She prayed he would let go. He did, eventually, but the message was clear.
The night it happened again wasn’t any more special. Sinead was at work. Dermot was drunk. The brother knocked on her open door. She was sitting cross-legged on the cold carpet, doing a composition worksheet under the yellow light of a dying lamp. Her pencil shook a little. She always shook a little back then.
He stepped inside and sat on the bed, close enough that she felt the mattress dip and his breath warm the back of her neck.
“You shouldn’t be alone in here, you know,” he murmured. “Dangerous neighborhood. People don’t lock their doors around here.”
She pressed her nails into her thigh, hard, but said nothing. Predictable girls are easy, he told her once. Quiet girls.
When she didn’t respond, he leaned forward, his hand brushing the crook of her elbow like a test, a question. Her whole body went rigid.

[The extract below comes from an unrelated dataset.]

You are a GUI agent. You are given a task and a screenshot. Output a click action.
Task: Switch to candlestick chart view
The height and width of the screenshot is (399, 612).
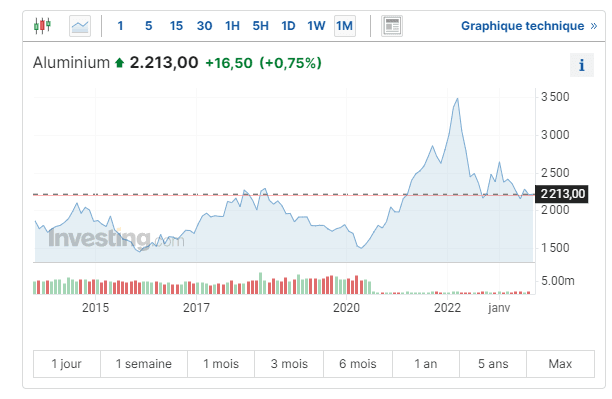(42, 26)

A kind of cold rose through her bones, and he smiled as if he could tell.
She stood abruptly after a while, like someone yanked her upright by invisible strings.
“I have to shower,” she said, voice flat. “I have school.” She didn’t wait for permission. She walked out, her legs numb, her heart pounding so loudly she thought it might wake Dermot through the walls.
She locked herself in the bathroom — breaking rule two — and turned on the tap. Hot water roared into the tub. Steam filled the room. She sat on the closed toilet seat fully clothed, covering her ears with both hands, shaking so hard her fingers hurt. She stayed until the water turned cold, until her skin prickled, until her breathing slowed.
He didn’t follow, but the unnamed fear lived in her body now, permanent as bone.
When Sinead came home at dawn and found the bathroom light still on, she snapped, “Are you trying to drown the house, girl? Why’s it always something with you?”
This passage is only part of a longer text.